General information
- Type: Glider
- National origin: United States
- Manufacturer: Ed Minghelle
- Designer: Irving Prue
- Status: Sole example in the National Soaring Museum
- Primary user: Ed Minghelle
- Number built: One

History
- Introduction date: 1964
- First flight: October 1964
- Developed from: Prue Two

= Prue IIA =

American glider

The Prue IIA is an American, high-wing, two-seat, T-tailed glider that was designed by Irving Prue and constructed by Ed Minghelle of Palmdale, California.

==Design and development==
Based on the Prue Two, the IIA incorporates many changes to the basic design, including a T-tail in place of a low-tail, fixed instead of retractable landing gear, a shorter two-piece wing instead of a three-piece wing and an empty weight that is 210 lb lighter. The Prue IIA was built by Minghelle between 1961 and 1964, culminating in a first flight in October 1964.

The Prue IIA has a 60 ft wing that employs a NACA 63-618 airfoil. The aircraft is of all-metal construction and seats two in tandem under a long single-piece canopy.
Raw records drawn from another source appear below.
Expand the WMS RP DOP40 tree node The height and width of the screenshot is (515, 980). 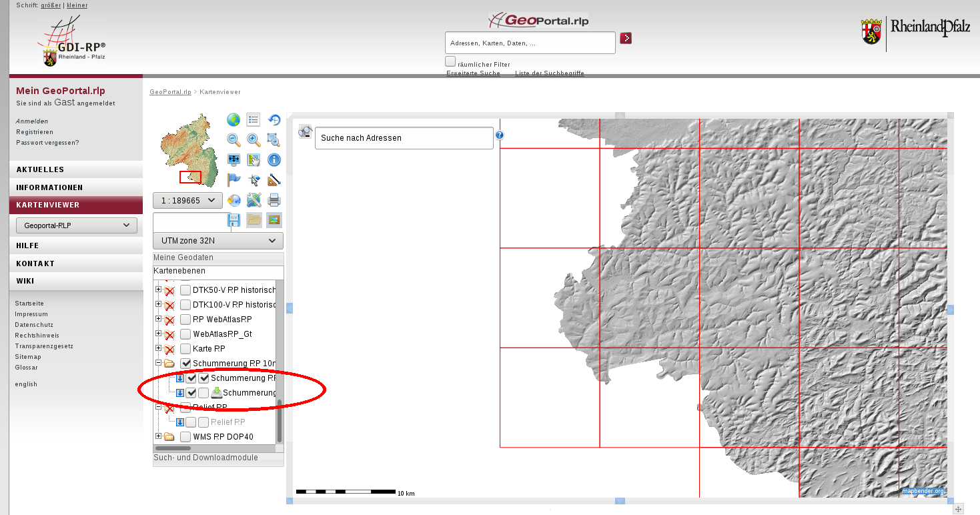159,437
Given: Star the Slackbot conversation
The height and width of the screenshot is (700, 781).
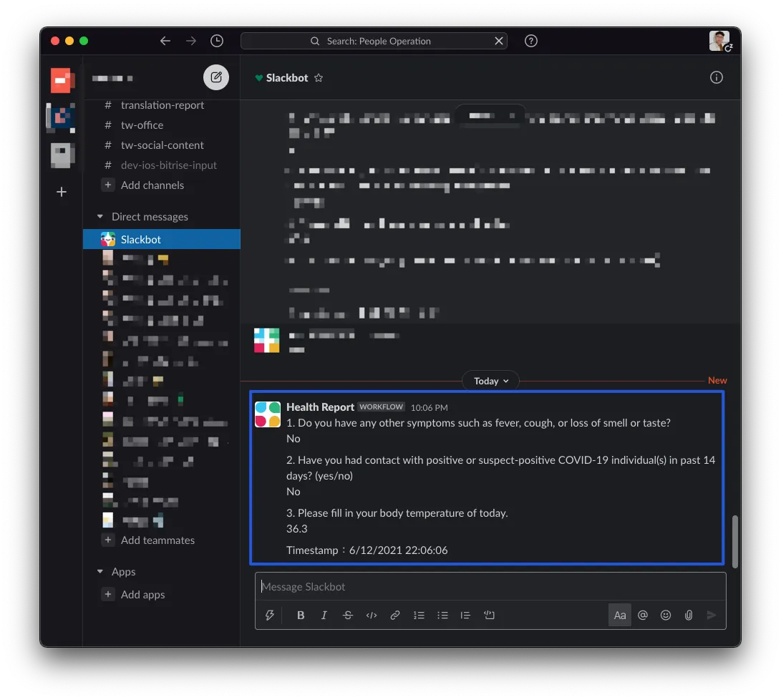Looking at the screenshot, I should click(x=319, y=78).
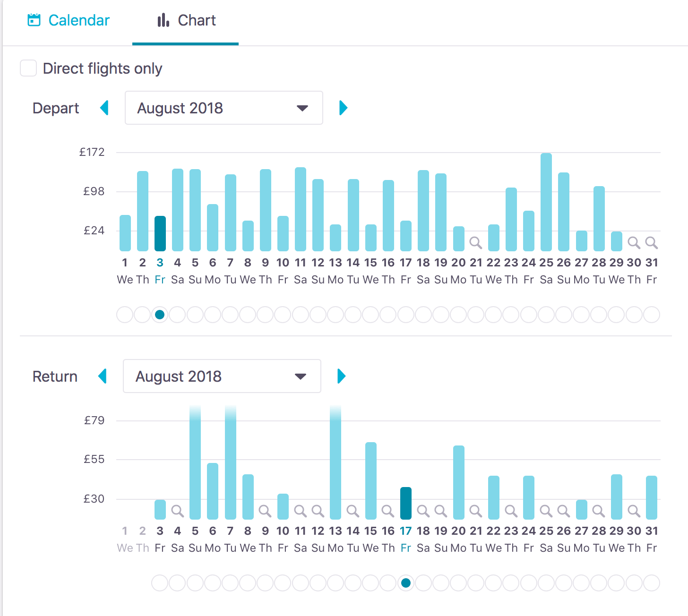Image resolution: width=688 pixels, height=616 pixels.
Task: Click the search icon for return day 23
Action: (x=511, y=511)
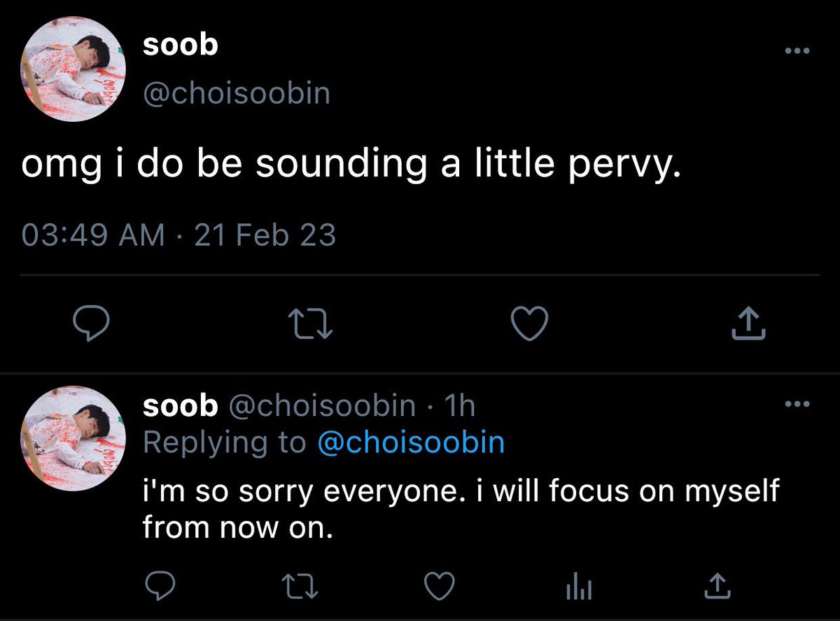Like the apology reply tweet
Screen dimensions: 840x621
click(x=441, y=586)
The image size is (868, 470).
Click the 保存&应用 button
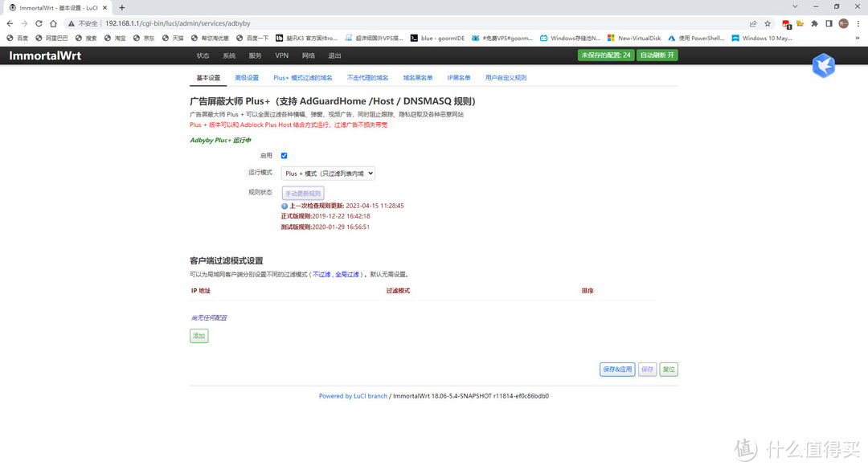click(x=616, y=370)

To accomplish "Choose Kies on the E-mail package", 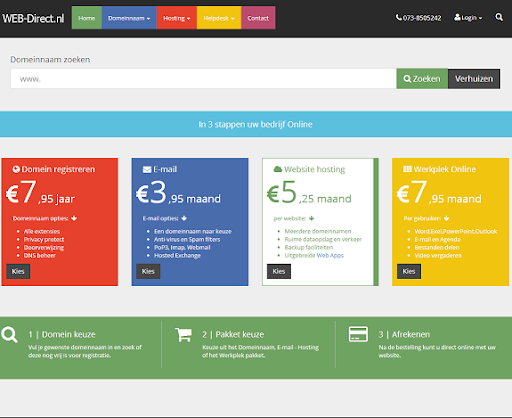I will 148,271.
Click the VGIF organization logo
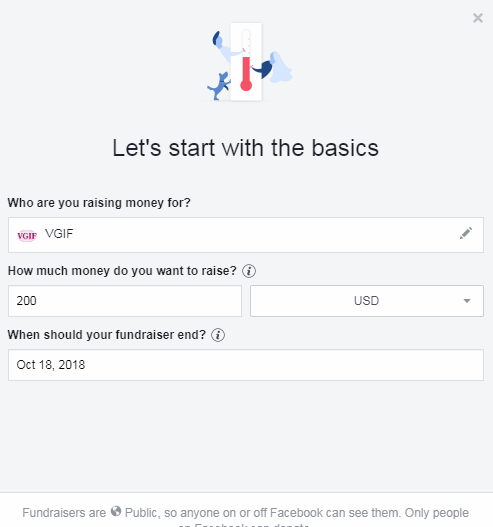493x527 pixels. [27, 236]
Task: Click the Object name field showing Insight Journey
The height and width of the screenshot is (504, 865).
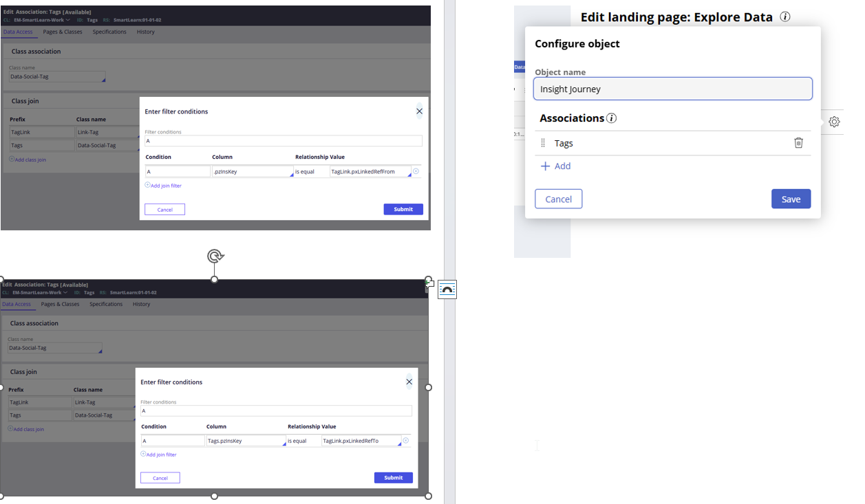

Only one Prue IIA was ever built.

==Operational history==
The Prue IIA was used to set several multi-place glider records. It held the world out-and-return record of 366.88 mi for a period of six months in 1967. A second world out-and-return record was set in 1972, flying 425.3 mi from Pearblossom, California. In 1967 it was also flown to a world multi-place declared goal record of 322.35 mi.

The IIA was removed from the Federal Aviation Administration aircraft registry on 16 March 1989 and now belongs to the National Soaring Museum.

==Aircraft on display==
- National Soaring Museum - sole example, listed as "in storage".